- Listed entries -
Start

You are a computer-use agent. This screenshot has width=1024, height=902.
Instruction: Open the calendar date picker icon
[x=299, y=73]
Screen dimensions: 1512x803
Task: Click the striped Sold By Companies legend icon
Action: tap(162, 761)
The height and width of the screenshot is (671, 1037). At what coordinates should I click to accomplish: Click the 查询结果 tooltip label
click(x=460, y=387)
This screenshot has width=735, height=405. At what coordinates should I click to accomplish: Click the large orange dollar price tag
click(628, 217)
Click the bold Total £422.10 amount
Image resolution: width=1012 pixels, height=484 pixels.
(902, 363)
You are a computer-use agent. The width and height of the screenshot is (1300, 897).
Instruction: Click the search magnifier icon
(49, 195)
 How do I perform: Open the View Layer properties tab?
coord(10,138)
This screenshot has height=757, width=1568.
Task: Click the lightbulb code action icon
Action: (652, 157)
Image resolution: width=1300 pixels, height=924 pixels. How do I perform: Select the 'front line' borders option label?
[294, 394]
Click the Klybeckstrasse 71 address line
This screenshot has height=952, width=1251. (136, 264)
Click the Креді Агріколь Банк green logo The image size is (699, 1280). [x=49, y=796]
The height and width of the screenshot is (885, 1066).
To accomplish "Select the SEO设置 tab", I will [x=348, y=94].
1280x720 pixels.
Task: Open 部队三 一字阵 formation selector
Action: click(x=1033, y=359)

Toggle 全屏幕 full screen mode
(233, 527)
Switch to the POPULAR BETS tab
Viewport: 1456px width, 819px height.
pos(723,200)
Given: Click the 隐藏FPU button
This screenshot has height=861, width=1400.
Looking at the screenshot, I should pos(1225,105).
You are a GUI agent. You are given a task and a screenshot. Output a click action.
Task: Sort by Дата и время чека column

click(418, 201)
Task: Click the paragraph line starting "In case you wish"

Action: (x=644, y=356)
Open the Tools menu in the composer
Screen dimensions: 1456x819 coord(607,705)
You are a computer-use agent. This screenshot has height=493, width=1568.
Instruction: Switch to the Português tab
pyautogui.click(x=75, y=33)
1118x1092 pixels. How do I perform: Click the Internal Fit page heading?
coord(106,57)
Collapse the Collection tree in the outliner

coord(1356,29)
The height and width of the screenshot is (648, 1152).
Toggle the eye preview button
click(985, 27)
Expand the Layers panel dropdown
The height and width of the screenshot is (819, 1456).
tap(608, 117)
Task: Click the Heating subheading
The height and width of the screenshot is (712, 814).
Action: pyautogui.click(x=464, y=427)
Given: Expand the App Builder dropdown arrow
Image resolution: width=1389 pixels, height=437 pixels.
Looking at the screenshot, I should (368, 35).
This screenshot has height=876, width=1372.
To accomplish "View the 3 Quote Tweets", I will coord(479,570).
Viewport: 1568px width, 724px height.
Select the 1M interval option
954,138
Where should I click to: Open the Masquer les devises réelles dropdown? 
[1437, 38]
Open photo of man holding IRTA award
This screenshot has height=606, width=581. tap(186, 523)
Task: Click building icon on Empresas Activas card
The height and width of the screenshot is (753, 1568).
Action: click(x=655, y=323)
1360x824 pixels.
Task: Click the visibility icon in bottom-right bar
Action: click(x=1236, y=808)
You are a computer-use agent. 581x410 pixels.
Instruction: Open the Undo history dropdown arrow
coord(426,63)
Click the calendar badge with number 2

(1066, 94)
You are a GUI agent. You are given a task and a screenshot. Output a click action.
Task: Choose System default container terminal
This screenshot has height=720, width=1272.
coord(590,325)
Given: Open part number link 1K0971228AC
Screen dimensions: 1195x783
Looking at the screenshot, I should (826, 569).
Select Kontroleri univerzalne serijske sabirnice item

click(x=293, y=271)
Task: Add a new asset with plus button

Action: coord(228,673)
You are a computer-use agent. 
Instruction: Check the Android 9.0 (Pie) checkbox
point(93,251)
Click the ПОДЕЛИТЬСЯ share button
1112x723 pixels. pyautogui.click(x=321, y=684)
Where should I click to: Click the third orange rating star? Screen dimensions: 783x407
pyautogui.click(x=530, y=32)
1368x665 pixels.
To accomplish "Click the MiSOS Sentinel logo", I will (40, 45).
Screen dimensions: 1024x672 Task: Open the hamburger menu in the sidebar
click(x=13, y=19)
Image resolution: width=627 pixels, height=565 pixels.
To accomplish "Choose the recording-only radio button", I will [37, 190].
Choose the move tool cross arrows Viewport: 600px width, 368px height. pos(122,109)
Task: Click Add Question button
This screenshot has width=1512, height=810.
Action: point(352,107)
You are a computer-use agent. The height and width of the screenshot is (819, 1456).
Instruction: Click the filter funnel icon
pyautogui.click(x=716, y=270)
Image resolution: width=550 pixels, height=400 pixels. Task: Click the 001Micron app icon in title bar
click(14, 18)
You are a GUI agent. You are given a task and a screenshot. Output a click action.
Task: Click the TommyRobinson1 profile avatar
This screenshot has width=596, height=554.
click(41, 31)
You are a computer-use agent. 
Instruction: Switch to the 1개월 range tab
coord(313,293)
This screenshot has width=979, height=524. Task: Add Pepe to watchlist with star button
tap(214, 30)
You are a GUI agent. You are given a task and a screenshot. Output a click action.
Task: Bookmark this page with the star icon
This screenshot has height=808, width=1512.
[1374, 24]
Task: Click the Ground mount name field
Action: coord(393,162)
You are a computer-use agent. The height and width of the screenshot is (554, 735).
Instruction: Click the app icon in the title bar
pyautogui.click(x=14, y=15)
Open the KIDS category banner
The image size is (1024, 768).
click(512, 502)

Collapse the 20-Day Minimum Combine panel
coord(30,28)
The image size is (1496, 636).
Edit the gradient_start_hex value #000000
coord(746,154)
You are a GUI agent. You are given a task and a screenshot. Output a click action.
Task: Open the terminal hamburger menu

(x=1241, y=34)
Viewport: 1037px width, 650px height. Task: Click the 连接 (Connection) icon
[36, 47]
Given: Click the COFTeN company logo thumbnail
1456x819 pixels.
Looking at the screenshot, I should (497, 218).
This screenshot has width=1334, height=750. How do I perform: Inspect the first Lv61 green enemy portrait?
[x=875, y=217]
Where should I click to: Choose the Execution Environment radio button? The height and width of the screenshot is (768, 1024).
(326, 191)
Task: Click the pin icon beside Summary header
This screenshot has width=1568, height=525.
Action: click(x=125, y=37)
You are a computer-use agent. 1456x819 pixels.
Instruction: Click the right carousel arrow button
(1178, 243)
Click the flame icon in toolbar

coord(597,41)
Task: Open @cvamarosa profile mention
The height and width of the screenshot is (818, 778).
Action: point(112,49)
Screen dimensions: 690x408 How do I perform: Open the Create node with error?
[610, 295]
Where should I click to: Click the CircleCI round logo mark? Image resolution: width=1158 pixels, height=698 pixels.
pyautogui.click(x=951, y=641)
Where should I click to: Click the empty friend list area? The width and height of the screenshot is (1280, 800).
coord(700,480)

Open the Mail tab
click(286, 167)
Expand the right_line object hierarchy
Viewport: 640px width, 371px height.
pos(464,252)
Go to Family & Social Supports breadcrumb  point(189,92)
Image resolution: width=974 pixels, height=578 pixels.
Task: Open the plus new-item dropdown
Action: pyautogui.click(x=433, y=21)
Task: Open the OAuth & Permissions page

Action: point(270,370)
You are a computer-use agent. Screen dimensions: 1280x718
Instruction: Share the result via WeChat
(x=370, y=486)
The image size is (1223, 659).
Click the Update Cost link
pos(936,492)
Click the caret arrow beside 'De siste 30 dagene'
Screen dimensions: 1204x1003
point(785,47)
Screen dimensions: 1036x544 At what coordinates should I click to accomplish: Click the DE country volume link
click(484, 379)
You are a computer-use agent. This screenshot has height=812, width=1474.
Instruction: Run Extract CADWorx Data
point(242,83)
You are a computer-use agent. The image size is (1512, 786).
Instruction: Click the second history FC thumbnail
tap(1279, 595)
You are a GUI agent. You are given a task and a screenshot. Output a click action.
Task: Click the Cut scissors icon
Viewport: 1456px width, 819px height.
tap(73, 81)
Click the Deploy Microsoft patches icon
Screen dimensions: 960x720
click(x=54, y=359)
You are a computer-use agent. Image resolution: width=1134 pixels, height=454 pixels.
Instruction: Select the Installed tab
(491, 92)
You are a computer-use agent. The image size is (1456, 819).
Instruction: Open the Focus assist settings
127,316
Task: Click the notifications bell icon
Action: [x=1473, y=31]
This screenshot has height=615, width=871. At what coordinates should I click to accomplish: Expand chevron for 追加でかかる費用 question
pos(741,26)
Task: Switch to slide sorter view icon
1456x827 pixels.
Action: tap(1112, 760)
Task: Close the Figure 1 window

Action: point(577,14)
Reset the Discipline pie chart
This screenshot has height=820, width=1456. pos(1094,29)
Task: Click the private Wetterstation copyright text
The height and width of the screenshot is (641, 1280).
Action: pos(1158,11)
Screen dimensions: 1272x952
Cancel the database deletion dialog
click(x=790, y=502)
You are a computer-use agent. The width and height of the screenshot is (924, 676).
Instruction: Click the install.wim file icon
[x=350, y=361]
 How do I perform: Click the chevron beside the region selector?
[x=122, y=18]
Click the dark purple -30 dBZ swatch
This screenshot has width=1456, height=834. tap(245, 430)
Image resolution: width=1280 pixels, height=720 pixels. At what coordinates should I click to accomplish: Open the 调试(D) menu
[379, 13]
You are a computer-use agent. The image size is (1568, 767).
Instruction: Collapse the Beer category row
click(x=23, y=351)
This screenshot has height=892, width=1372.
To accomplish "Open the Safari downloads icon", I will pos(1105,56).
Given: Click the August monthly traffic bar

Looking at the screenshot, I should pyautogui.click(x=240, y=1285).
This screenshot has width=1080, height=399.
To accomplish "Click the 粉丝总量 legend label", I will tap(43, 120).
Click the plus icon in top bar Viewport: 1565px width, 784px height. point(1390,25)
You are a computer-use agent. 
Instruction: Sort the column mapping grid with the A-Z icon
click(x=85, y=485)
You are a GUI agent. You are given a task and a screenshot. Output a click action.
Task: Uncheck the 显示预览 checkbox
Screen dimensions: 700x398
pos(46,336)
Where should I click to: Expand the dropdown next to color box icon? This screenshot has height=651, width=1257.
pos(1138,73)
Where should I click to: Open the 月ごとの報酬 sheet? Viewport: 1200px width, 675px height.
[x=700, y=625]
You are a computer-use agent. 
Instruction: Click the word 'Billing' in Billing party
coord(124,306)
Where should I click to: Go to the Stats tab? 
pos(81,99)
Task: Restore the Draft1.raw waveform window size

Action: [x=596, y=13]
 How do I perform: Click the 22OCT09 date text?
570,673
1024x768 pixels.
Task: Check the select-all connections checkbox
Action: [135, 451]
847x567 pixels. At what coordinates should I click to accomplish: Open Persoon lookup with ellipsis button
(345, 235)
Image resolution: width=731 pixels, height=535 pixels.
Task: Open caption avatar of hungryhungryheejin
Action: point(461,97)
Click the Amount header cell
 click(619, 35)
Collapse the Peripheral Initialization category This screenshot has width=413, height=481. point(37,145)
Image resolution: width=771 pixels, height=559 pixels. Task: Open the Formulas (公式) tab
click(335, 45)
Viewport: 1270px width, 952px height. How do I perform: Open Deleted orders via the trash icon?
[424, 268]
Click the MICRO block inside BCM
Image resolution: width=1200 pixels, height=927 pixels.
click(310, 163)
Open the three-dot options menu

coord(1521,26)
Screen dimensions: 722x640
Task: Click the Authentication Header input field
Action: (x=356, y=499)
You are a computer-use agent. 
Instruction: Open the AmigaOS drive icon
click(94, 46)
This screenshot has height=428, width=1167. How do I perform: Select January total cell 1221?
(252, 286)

End

- Stated exercise -
Please output verbatim the lines of the material between the line containing "is (554, 735)." and the line containing "coord(746,154)", inclusive.

- The response -
You are a computer-use agent. The height and width of the screenshot is (554, 735).
Instruction: Click the app icon in the title bar
pyautogui.click(x=14, y=15)
Open the KIDS category banner
The image size is (1024, 768).
click(512, 502)

Collapse the 20-Day Minimum Combine panel
coord(30,28)
The image size is (1496, 636).
Edit the gradient_start_hex value #000000
coord(746,154)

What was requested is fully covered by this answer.